▶ _Zu beantwortende Fragen_:
1) Gib aus dem Auszug über die Strafen des RTÜK den Abschnitt von „In weiteren Verfahren“ bis „die Zeitung vorbereitet.“ wortgetreu aus.
2) Beantworte anhand des Auszugs über die Strafen des RTÜK diese Fragen:
(a) Welcher Partei sitzt Selma Gürkan vor?
(b) Gegen welchen Sender verhängte RTÜK wegen eines Kommentars zur Syrien-Politik der Türkei eine weitere Geldstrafe?
(c) Welche Tageszeitung wurde letzte Woche Opfer einer Kampagne?

▶ _Bereitgestellter Auszug_:
Der Oberste Rundfunkrat der Türkei (RTÜK) sprach gegen den kritischen Fernsehsender erneut eine Strafe aus. Dem Beschluss von RTÜK diente dieses Mal ein Interview mit der Vorsitzenden der Partei der Arbeit (EMEP), Selma Gürkan, als willkommener Anlass für die erneute Strafe. In der genannten Sendung vom 5. August 2016 hatte Gürkan im Hinblick auf den kurdischen Konflikt gesagt, es könne nicht die Rede von Auseinandersetzungen zwischen zwei bewaffneten Kräften sein. In Nusaybin, Cizre und Sur seien viele Zivilisten, darunter zahlreiche alte Männer, Frauen und Kinder getötet worden. Diese Aussagen wurden von RTÜK als „Propaganda für eine terroristische Organisation“ ausgelegt.

In der Begründung von RTÜK heißt es dazu: „Selma Gürkan stellte die Auseinandersetzung als eine Schießerei zwischen Zivilisten und staatlichen Sicherheitskräften dar, ohne die PKK zu erwähnen. Diese Aussagen normalisieren die Organisation und stellen sie als unschuldig dar.“ Damit beschloss der RTÜK erstmalig in seiner Geschichte eine Geldstrafe gegen einen Fernsehsender wegen fehlender Aussagen.

In einem anderen Verfahren verhängte RTÜK eine weitere Geldstrafe gegen „Hayatın Sesi TV“. Der Grund dafür war folgender Kommentar in einer Sendung: „Die Türkei scheiterte mit ihrer Syrien-Politik. Dies ist ein Grund dafür, warum die Türkei mit solcher Vehemenz gegen die Kurden vorgeht, warum sie kurdische Städte angreift. Mit zunehmendem Misserfolg in Syrien, stärkt sie auch ihre Angriffe gegen die Kurden.“

In weiteren Verfahren hatte RTÜK gegen die TV-Sender Van TV und Özgür Gün TV Geldstrafen verhängt. In einer Sendung Ende Juli hatte ein Kommentator die Staatsführung aufgefordert, mit Abdullah Öcalan Gespräche aufzunehmen. Auch die Tageszeitung „Evrensel“ wurde letzte Woche Opfer einer Kampagne. Eine regierungsnahe Zeitung hatte in einem Bericht ohne Angabe von Quellen berichtet, in Justizkreisen werde ein Verbotsverfahren gegen die Zeitung vorbereitet.

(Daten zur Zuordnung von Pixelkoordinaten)
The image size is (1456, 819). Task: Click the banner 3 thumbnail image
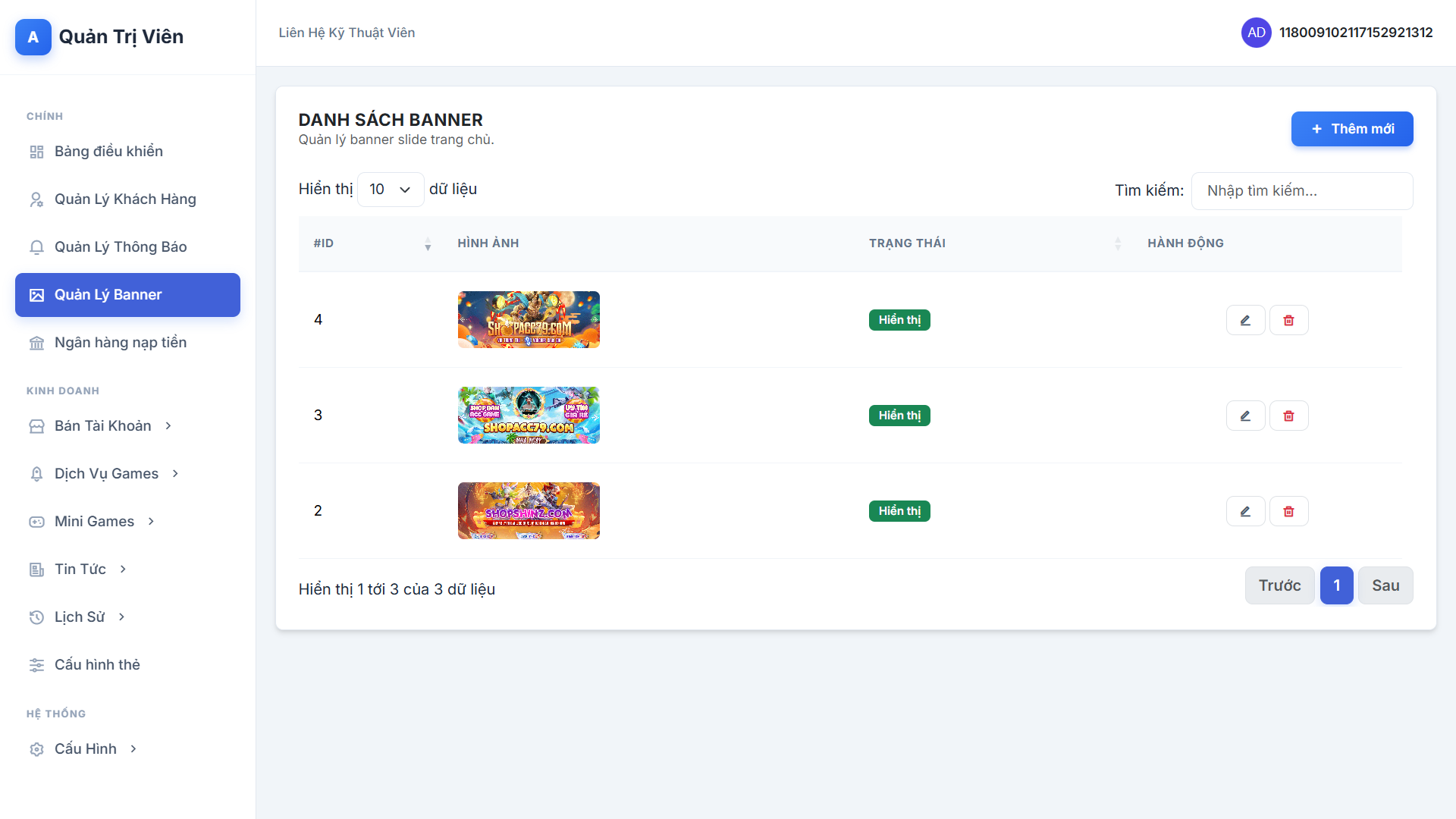(529, 416)
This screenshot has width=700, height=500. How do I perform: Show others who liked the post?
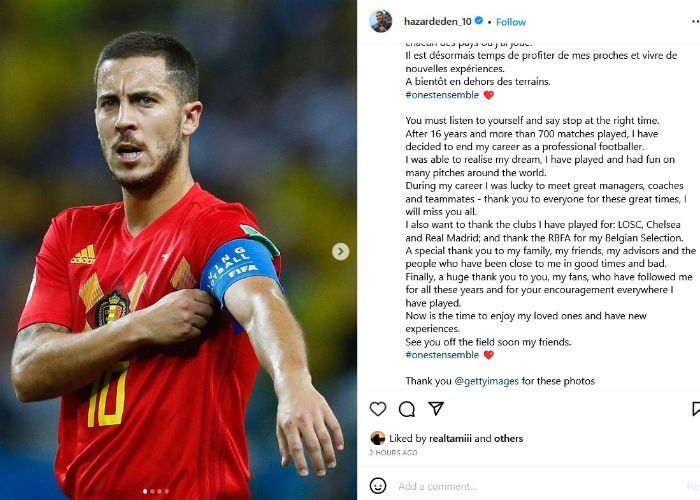point(508,438)
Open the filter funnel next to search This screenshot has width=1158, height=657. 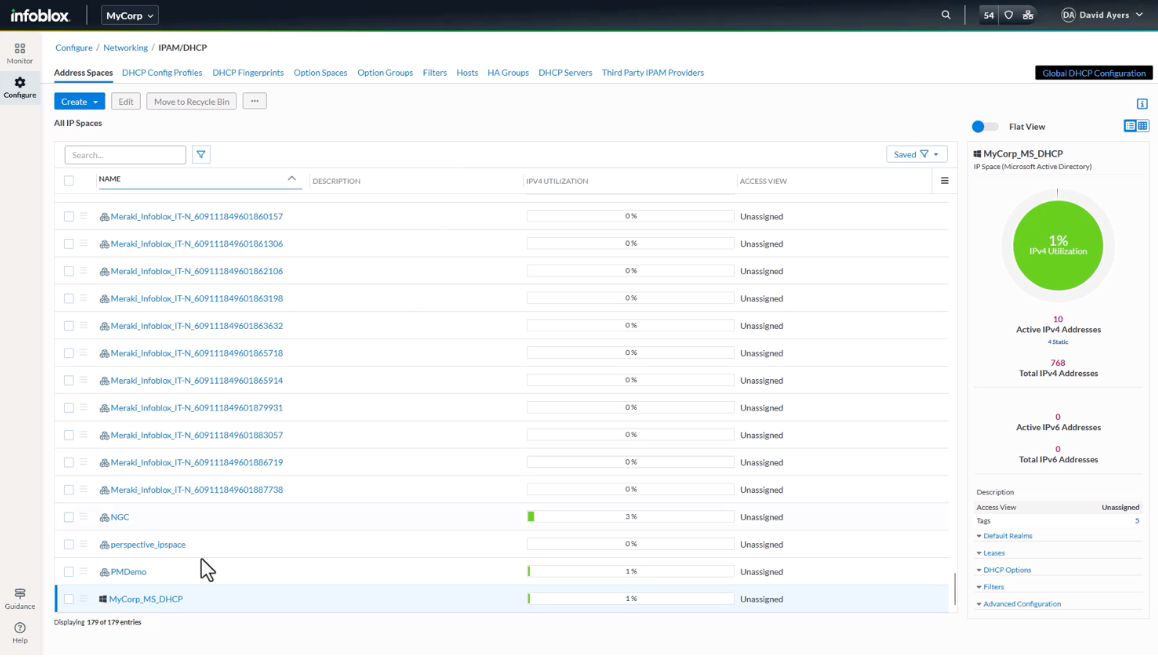pyautogui.click(x=200, y=154)
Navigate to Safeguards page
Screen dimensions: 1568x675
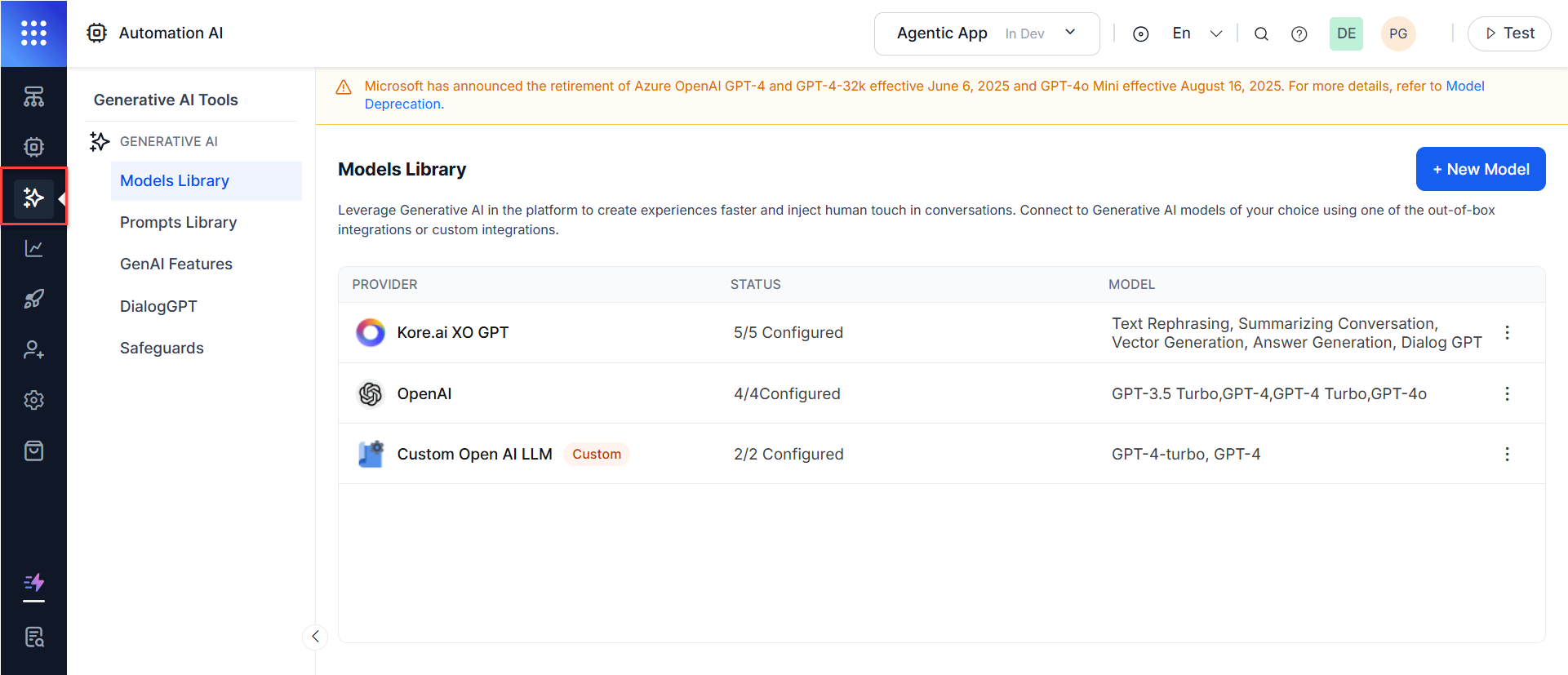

▶ _Ergebnisse je Aufgabe_:
1)
In weiteren Verfahren hatte RTÜK gegen die TV-Sender Van TV und Özgür Gün TV Geldstrafen verhängt. In einer Sendung Ende Juli hatte ein Kommentator die Staatsführung aufgefordert, mit Abdullah Öcalan Gespräche aufzunehmen. Auch die Tageszeitung „Evrensel“ wurde letzte Woche Opfer einer Kampagne. Eine regierungsnahe Zeitung hatte in einem Bericht ohne Angabe von Quellen berichtet, in Justizkreisen werde ein Verbotsverfahren gegen die Zeitung vorbereitet.

2)
(a) Der Partei der Arbeit (EMEP).
(b) Gegen „Hayatın Sesi TV“.
(c) Die Tageszeitung „Evrensel“.